** GOAL OF THE EXERCISE **
Retype exactly the lines below, beginning with the first and ending with the line where "You are a computer-use agent. The" appears.

[Collected data]
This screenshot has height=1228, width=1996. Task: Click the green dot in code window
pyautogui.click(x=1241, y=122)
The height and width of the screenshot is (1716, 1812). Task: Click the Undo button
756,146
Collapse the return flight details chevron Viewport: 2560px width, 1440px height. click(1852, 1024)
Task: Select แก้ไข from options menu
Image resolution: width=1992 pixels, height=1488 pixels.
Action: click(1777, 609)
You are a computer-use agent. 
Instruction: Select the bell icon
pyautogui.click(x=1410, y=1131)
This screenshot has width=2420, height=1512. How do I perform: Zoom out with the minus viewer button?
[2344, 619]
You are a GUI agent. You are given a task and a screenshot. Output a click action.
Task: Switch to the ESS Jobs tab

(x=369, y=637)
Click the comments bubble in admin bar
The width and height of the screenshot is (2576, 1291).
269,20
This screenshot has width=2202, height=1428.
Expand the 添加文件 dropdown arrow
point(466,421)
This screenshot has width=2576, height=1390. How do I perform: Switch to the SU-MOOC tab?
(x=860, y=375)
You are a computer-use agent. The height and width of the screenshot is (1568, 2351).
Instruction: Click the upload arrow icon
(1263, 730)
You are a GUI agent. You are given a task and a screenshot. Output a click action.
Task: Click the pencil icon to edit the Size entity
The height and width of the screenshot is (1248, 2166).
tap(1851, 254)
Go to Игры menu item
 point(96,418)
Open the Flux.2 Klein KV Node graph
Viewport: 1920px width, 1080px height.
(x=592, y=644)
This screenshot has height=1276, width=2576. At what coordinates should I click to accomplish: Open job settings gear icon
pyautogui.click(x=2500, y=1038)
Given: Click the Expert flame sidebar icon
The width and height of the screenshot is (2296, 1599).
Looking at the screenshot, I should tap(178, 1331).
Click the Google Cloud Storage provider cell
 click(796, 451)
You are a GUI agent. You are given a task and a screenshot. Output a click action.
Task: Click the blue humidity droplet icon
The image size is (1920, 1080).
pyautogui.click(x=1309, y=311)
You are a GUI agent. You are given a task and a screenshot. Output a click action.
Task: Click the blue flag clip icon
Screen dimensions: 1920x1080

** THE COMPLETED TASK **
This screenshot has height=1228, width=1996. Task: Click the green dot in code window
pyautogui.click(x=1241, y=122)
The height and width of the screenshot is (1716, 1812). Task: Click the Undo button
756,146
Collapse the return flight details chevron Viewport: 2560px width, 1440px height. click(1852, 1024)
Task: Select แก้ไข from options menu
Image resolution: width=1992 pixels, height=1488 pixels.
Action: click(1777, 609)
You are a computer-use agent. 
Instruction: Select the bell icon
pyautogui.click(x=1410, y=1131)
This screenshot has width=2420, height=1512. How do I perform: Zoom out with the minus viewer button?
[2344, 619]
You are a GUI agent. You are given a task and a screenshot. Output a click action.
Task: Switch to the ESS Jobs tab

(x=369, y=637)
Click the comments bubble in admin bar
The width and height of the screenshot is (2576, 1291).
269,20
This screenshot has width=2202, height=1428.
Expand the 添加文件 dropdown arrow
point(466,421)
This screenshot has width=2576, height=1390. How do I perform: Switch to the SU-MOOC tab?
(x=860, y=375)
You are a computer-use agent. The height and width of the screenshot is (1568, 2351).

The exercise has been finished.